One non-Ivy League contender, according to White House officials and top Democrats on Capitol Hill, is Judge Sidney R. Thomas, 56, a Montana native who serves on the 9th U.S. Circuit Court of Appeals. A native of Bozeman, Mont., Thomas is a 1975 graduate of Montana State University and a 1978 graduate of the University of Montana Law School.
"He's a level-headed guy. I can tell you, Sid Thomas is not elite. Sid Thomas is a regular guy," said Sen. Jon Tester (D-Mont.), who said he has met many times with the judge. Thomas served in private practice in Billings, Mont., until he was nominated by President Bill Clinton in 1995. He was confirmed by a Senate voice vote in January 1996.
Thomas is a close ally of Sen. Max Baucus (D-Mont.), who recommended him for the 9th Circuit vacancy. Baucus's former chief of staff, Jim Messina, is now deputy White House chief of staff.
"The country couldn't do better," said Baucus of Thomas. "He's so smart. He's so hardworking."
Baucus, a graduate of Stanford Law School, said that Thomas would restore the Western voice that the court lost with Justice Sandra Day O'Connor's retirement. "It's geographic balance," he said.

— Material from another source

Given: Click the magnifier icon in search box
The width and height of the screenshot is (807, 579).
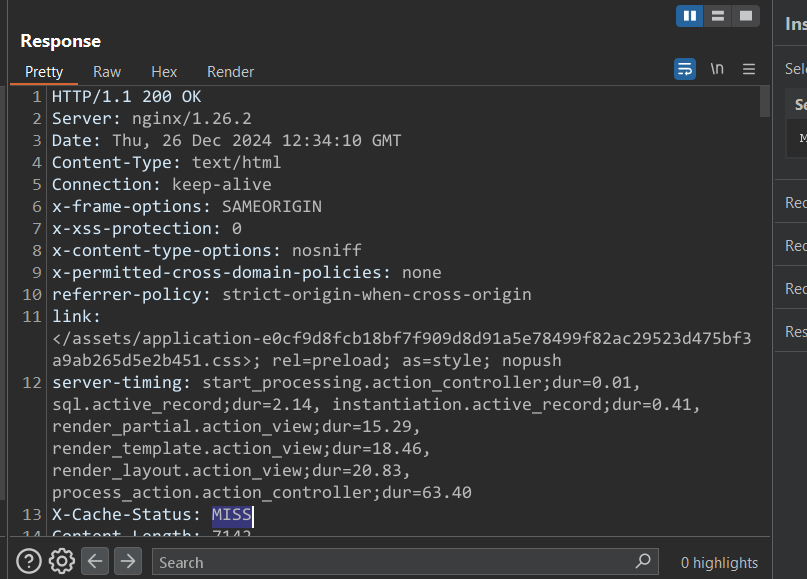Looking at the screenshot, I should coord(644,561).
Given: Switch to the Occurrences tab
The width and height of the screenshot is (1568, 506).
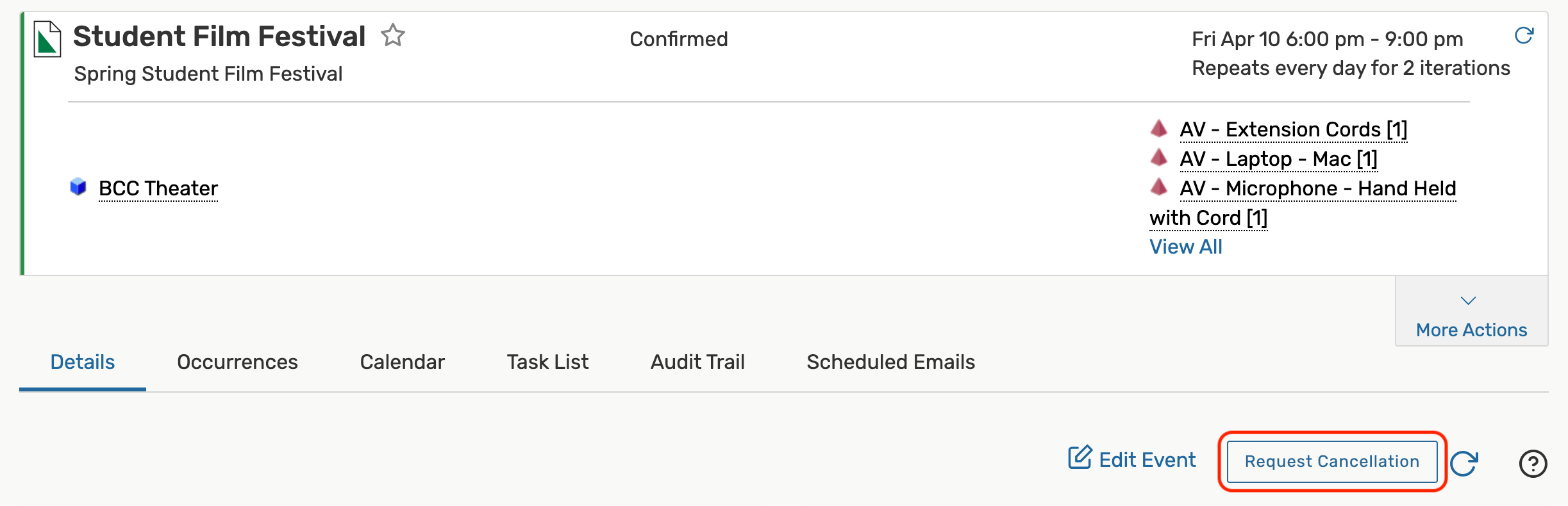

But Baucus said he hadn't aggressively pushed Thomas for the Stevens vacancy, figuring, "in Washington it's kind of wired as Harvard grads and Eastern elites who tend to get on the court."
Other senior Democrats also urged Obama to consider candidates with more varied résumés. "I hope that the president will pick someone not for the Republicans or the Democrats, but for the American people," Sen. Patrick J. Leahy (D-Vt.), who chairs the Judiciary Committee, told reporters.

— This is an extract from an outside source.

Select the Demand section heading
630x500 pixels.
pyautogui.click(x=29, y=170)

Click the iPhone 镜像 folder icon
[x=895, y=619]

Two possibilities apparently high on the White House's shortlist of nominees graduated from law schools outside the Ivy League: Judge Diane Wood from the University of Texas, and Homeland Security Secretary Janet Napolitano from the University of Virginia.
Nominating someone with such a state-school background would be revolutionary under recent traditions.
In the past three decades, five presidents have offered a dozen nominees to the Supreme Court; nine hailed from the Ivy League's law schools. The other three were O'Connor, who attended Stanford; Robert H. Bork, a University of Chicago grad; and Harriet E. Miers, who attended Southern Methodist University's law school. Bork, then a federal appellate court justice, and Miers, then the Bush White House Counsel, were not confirmed.